[BEGIN]

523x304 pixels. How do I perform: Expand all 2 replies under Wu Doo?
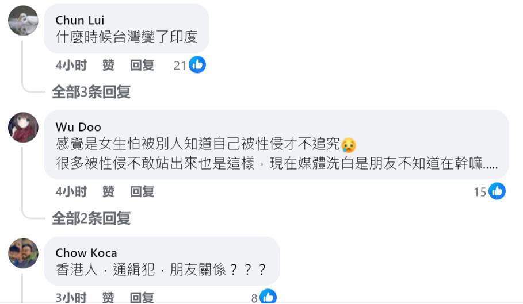click(91, 218)
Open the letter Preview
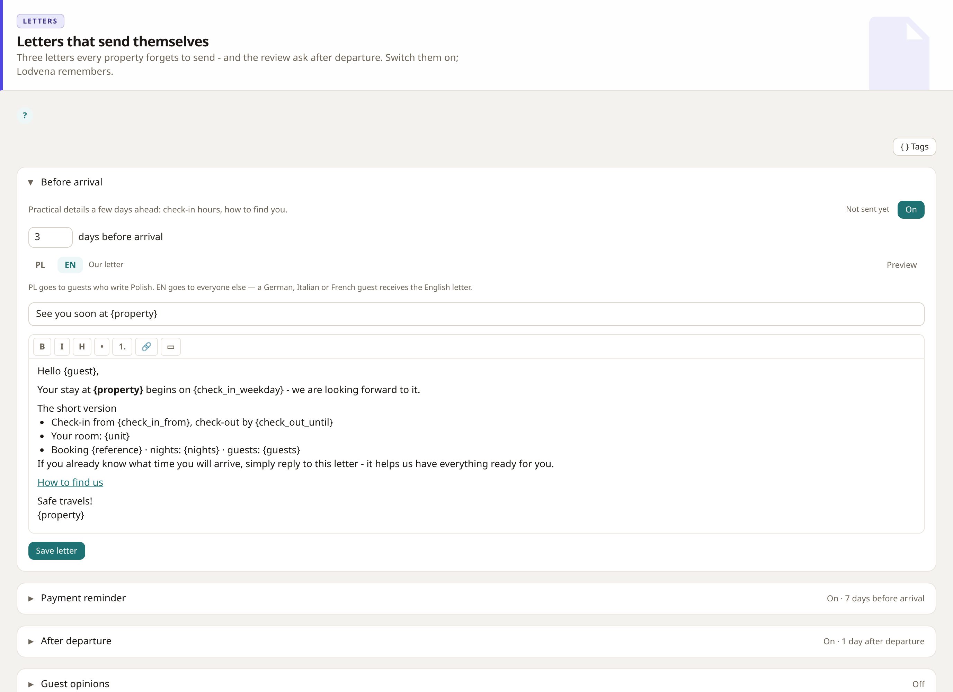Screen dimensions: 953x692 pos(901,265)
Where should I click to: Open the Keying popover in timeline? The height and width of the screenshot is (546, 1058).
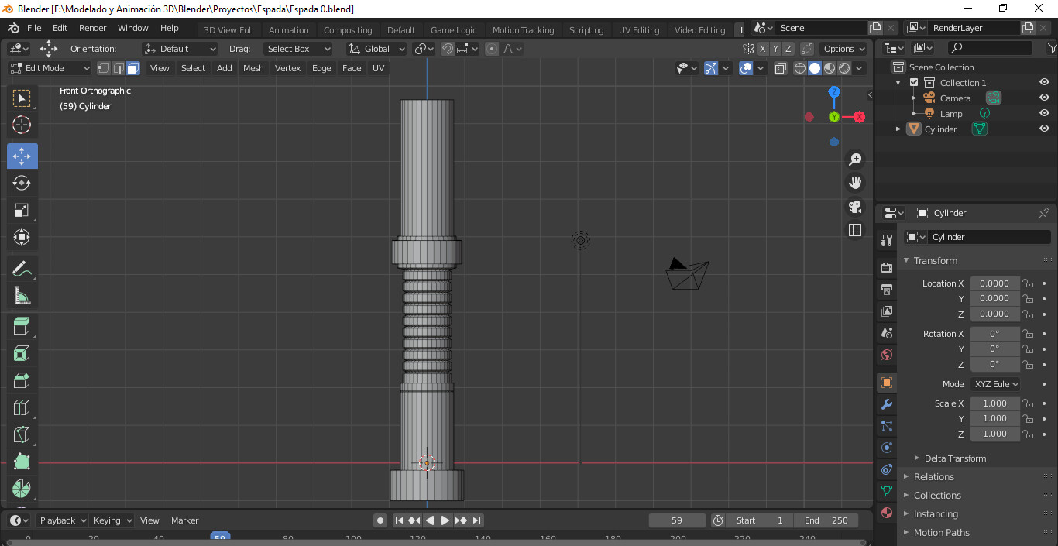click(x=112, y=520)
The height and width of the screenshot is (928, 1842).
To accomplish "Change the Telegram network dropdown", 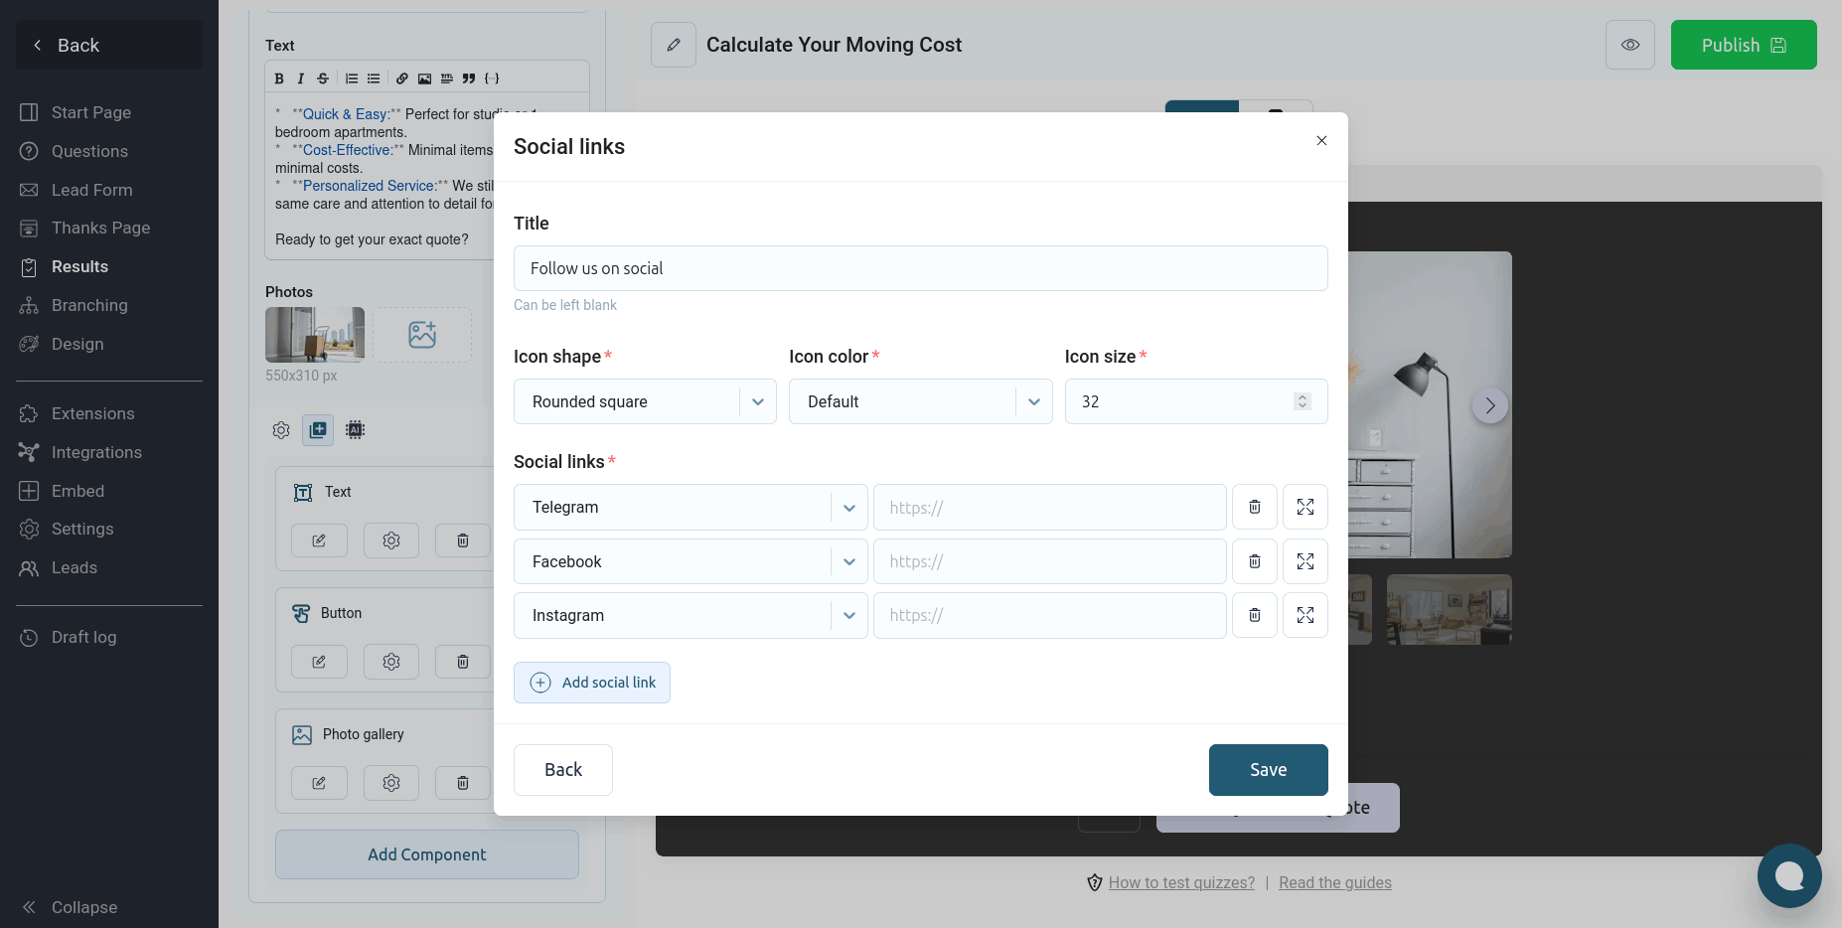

[END]

- **Work instructions**: Render the lines of the items as a JSON list of strings, one string per line and no blank lines, from the line containing "Open the letter Preview" up to and including the last line of the items, and omit the pictures.

- **Answer for this exercise**:
[
  "Open the letter Preview",
  "Screen dimensions: 953x692 pos(901,265)",
  "Where should I click to: Open the Keying popover in timeline? The height and width of the screenshot is (546, 1058).",
  "click(x=112, y=520)",
  "The height and width of the screenshot is (928, 1842).",
  "To accomplish \"Change the Telegram network dropdown\", "
]